Task to carry out:
Rewrite every line from the line with "Choose the word holistic" through the end of the records, keeping each line's wording but multiplying the coordinates given as answers by 1.3 and rounding them to whole numbers, with halves rounded up. Leave out the pictures.

Provided data:
____

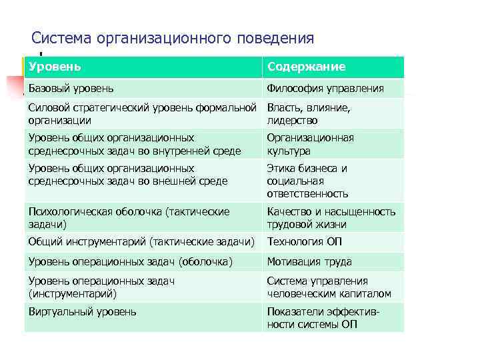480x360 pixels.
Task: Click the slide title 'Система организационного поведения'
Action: click(173, 38)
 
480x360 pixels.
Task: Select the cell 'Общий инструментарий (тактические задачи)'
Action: click(142, 242)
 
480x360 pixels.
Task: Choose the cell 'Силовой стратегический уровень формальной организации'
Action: click(142, 114)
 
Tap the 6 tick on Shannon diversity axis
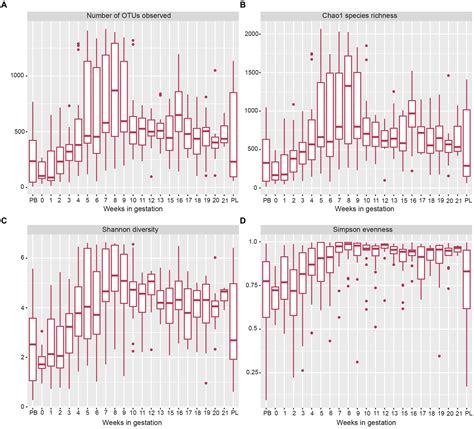(20, 257)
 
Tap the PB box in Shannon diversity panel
(33, 350)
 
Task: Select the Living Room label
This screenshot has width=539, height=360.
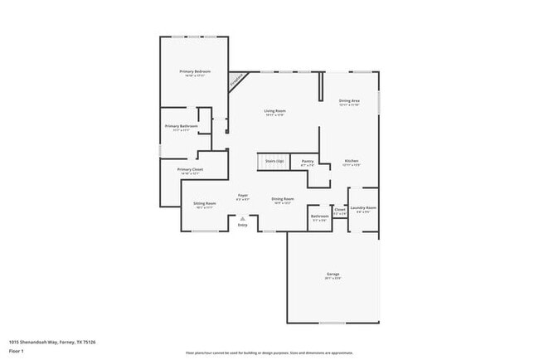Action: (274, 110)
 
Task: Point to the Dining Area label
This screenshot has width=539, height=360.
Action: (349, 101)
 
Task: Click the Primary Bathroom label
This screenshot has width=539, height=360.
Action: (180, 126)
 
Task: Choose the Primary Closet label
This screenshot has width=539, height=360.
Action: (190, 169)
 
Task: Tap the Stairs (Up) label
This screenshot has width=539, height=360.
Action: (274, 160)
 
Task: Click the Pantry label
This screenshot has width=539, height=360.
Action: (307, 161)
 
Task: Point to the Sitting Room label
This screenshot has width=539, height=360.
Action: (204, 203)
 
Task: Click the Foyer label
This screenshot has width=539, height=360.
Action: (243, 196)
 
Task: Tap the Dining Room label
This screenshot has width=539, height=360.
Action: (283, 199)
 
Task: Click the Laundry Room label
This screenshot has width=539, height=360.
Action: (363, 208)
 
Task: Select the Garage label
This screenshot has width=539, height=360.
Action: (333, 274)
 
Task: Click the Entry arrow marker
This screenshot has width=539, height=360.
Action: (243, 219)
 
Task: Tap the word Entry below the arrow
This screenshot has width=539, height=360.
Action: (243, 226)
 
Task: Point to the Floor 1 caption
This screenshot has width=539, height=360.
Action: (16, 352)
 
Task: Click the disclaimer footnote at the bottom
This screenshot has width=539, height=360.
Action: (270, 352)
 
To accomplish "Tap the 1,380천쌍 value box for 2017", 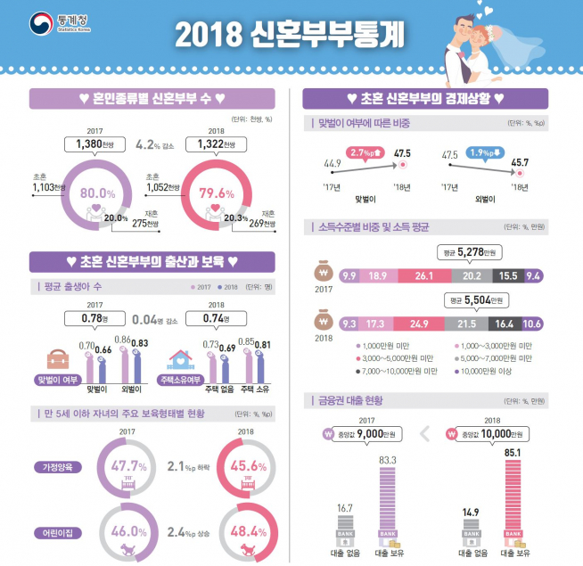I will [94, 143].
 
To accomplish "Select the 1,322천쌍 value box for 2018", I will [213, 143].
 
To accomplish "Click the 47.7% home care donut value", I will [130, 465].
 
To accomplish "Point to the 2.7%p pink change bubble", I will [365, 152].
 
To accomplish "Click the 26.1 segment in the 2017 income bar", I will [423, 276].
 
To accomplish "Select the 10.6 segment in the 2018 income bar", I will [532, 324].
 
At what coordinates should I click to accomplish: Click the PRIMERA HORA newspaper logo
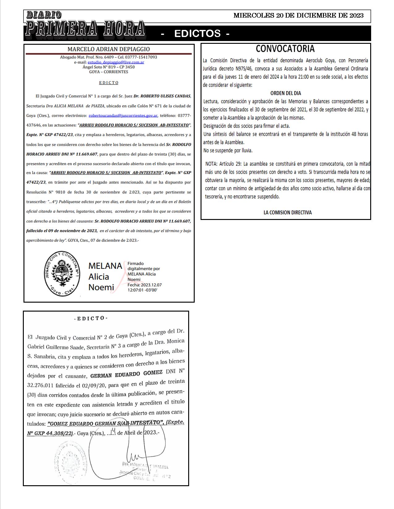[x=85, y=28]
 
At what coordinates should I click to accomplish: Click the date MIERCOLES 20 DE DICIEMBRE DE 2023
[x=298, y=15]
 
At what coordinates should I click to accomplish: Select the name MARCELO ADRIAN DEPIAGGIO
[x=108, y=49]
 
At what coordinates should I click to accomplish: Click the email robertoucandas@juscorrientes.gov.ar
[x=123, y=116]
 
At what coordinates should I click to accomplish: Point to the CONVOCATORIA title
[x=285, y=49]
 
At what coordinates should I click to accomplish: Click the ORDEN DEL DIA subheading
[x=286, y=93]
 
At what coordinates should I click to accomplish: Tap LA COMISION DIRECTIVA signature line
[x=287, y=212]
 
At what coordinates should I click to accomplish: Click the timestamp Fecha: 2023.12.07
[x=144, y=285]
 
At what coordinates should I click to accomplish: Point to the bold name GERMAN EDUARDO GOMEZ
[x=126, y=374]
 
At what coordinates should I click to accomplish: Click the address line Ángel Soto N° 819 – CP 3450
[x=108, y=67]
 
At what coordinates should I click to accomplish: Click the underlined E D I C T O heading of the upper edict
[x=108, y=83]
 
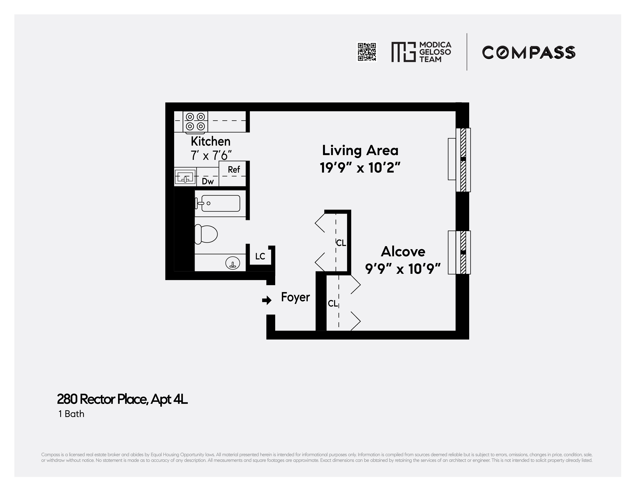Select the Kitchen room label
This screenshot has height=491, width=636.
point(211,142)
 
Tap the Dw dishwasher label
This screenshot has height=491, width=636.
point(208,181)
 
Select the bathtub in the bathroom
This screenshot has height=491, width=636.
point(220,203)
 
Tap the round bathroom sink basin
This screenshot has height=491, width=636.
point(233,264)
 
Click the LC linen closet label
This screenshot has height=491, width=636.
point(260,256)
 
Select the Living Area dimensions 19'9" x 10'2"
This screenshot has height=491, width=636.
point(360,168)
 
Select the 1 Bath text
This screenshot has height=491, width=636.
point(71,414)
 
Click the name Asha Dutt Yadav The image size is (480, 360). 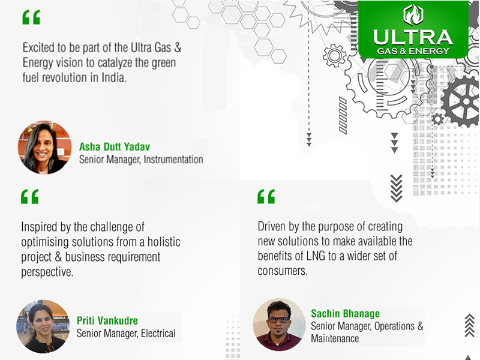(115, 146)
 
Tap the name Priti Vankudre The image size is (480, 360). (107, 320)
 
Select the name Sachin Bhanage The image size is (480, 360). (346, 313)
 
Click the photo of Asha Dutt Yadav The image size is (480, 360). (44, 148)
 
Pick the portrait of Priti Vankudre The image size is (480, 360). (43, 326)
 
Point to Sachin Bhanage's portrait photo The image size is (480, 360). (279, 325)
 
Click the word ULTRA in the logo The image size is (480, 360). (413, 37)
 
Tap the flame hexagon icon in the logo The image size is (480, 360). (413, 14)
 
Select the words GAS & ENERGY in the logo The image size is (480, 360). (413, 51)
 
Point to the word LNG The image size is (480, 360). (316, 256)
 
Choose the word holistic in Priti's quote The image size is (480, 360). (164, 242)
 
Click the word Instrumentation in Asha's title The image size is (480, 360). (173, 160)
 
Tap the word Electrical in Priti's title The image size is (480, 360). (158, 334)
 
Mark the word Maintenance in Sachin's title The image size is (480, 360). (335, 338)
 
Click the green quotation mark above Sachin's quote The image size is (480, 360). (266, 197)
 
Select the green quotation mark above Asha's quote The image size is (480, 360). (31, 17)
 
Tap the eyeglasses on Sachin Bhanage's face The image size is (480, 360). (279, 320)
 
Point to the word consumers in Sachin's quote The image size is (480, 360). (283, 271)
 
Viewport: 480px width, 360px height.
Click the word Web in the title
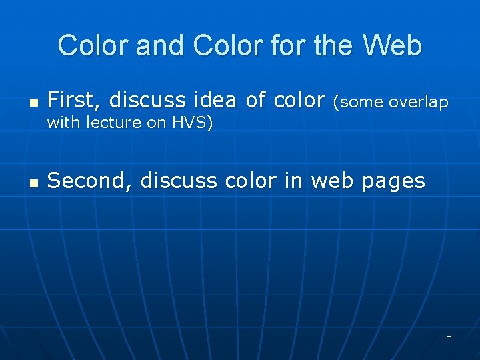[392, 46]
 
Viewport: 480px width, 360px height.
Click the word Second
[91, 181]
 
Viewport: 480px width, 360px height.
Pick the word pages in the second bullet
[393, 181]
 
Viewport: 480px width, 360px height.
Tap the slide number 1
[449, 334]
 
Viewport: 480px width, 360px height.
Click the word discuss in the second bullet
[179, 181]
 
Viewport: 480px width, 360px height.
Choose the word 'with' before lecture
[65, 123]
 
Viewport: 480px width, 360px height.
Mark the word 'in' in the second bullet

____

Solution to this problem:
Choose the word holistic in Priti's quote The image size is (480, 360). (213, 315)
 
Click the word Instrumentation in Asha's title The image size is (480, 360). (225, 208)
 
Tap the word Electrical in Priti's title The image size is (480, 360). (205, 434)
 
Mark the word Maintenance in Sachin's title The image size is (480, 360). (436, 439)
 
Click the green quotation mark above Sachin's quote The image size is (480, 360). (346, 256)
 
Select the green quotation mark above Asha's quote The image size is (480, 360). (40, 22)
 
Tap the eyeglasses on Sachin Bhanage's face The image size is (480, 360). (363, 416)
 
Point to the word consumers in Sachin's quote The image size is (480, 360). (368, 352)
 
Viewport: 480px width, 360px height.
Click the word Web in the title
[510, 60]
 
Viewport: 480px width, 360px height.
Click the word Second
[118, 235]
 
Viewport: 480px width, 360px height.
Pick the word pages in the second bullet
[511, 235]
 
Viewport: 480px width, 360px height.
Tap the slide number 1
[584, 434]
 
Viewport: 480px width, 360px height.
Click the word discuss in the second bullet
[233, 235]
 
Viewport: 480px width, 360px height.
Choose the word 'with' before lecture
[85, 160]
 
Viewport: 480px width, 360px height.
Mark the word 'in' in the second bullet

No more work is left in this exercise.